EXERCISE INSTRUCTIONS ::
a) From the article on self-referral in cardiac imaging below, quote the passage between "Concerns for Over-Referral" and "patient is admitted.", inclusive.
b) Continue the article on self-referral in cardiac imaging below, starting after its final sentence.

HealthManagement, Volume 10 - Issue 4, 2010

Diagnostic imaging has come to play a central role in the management of cardiovascular diseases, and radiologists have been responsible for the development and validation of clinical applications in the field. The recent explosion of medical imaging procedures has once again focused attention on the general issue of self-referral in cardiology. Several studies have demonstrated that diagnostic imaging services are rendered with greater frequency and at greater cost when performed by cardiologists using ultrasound equipment in their offices. In fact, data suggests that the bulk of the increased use of imaging has been attributable to physicians who self-refer.

Concerns for Over-Referral of Cardiac Imaging Studies

Moreover, cardiologists have gained some expertise within the imaging procedures particular to their specialty. Therefore radiologists and cardiac surgeons are sometimes uncomfortable with the incentives inherent in self-referral. Insurers and clients are concerned with the appropriateness of their services. It is notable that cardiologists have tripled their billings for imaging services since 2000. In this paradigm, the utilisation of imaging modalities becomes dependent on the presence of the equipment at the location where the patient is admitted.

DATA ::
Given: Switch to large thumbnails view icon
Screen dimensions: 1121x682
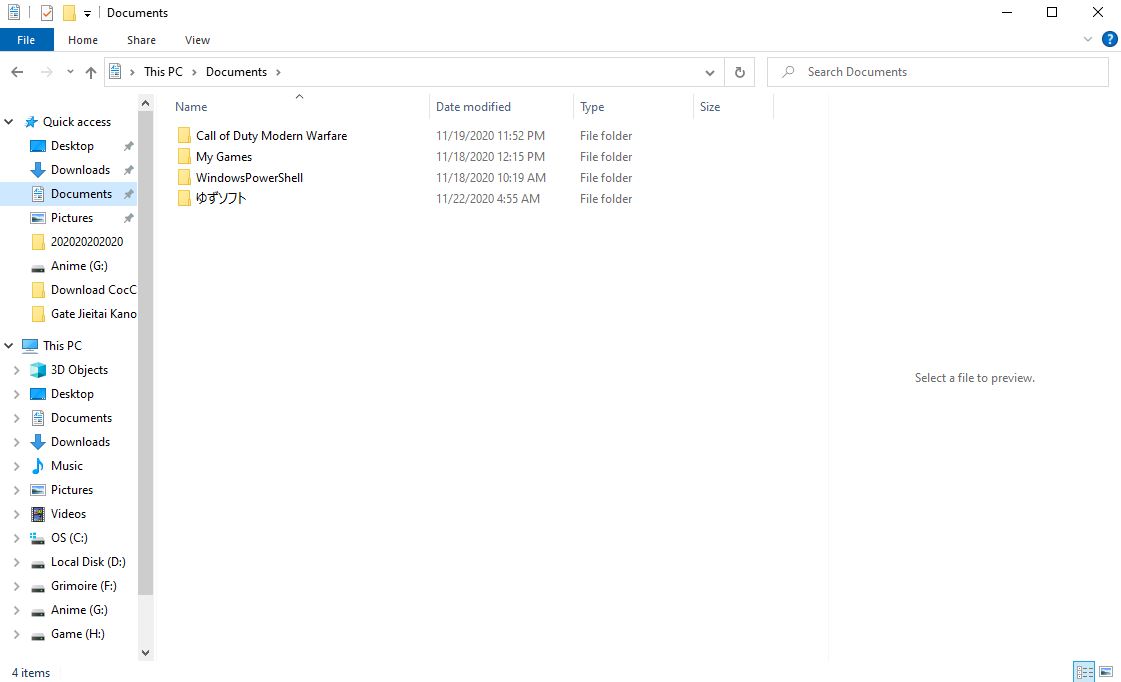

ANSWER LIST ::
a)
Concerns for Over-Referral of Cardiac Imaging Studies

Moreover, cardiologists have gained some expertise within the imaging procedures particular to their specialty. Therefore radiologists and cardiac surgeons are sometimes uncomfortable with the incentives inherent in self-referral. Insurers and clients are concerned with the appropriateness of their services. It is notable that cardiologists have tripled their billings for imaging services since 2000. In this paradigm, the utilisation of imaging modalities becomes dependent on the presence of the equipment at the location where the patient is admitted.

b)
For essential and routine clinical questions such as the status of myocardial perfusion, there are more than five different modalities (including US, CT, MRI, SPECT and PET) to choose from, each of which can provide an answer. These modalities have a largely different diagnostic performance and costs vary considerably. There is ample evidence in existence as to which of these modalities could provide the best and safest procedure to answer the clinical question, but since the diagnostic pathway is paved by self-referral, these recommended techniques are almost not in use. 

Integral Knowledge Necessary for Cost Containment

This is just one example that amply demonstrates the principle that an integral knowledge of all the available imaging modalities and their technical background is necessary to guide the clinical problem through the right diagnostic algorithm for the optimal and most cost-effective answer. To achieve such expertise takes specialty training in diagnostic imaging of many years, which should also take into account the imaging procedures of the pulmonary circulation and great vessels.


Furthermore, the radiation safety and dose application to a patient-individualised level is a substantial part of the training and the work of the radiologists. It is remarkable that radiation over-exposure is reported most commonly in the field of cardiac imaging when such examinations are performed by cardiologists.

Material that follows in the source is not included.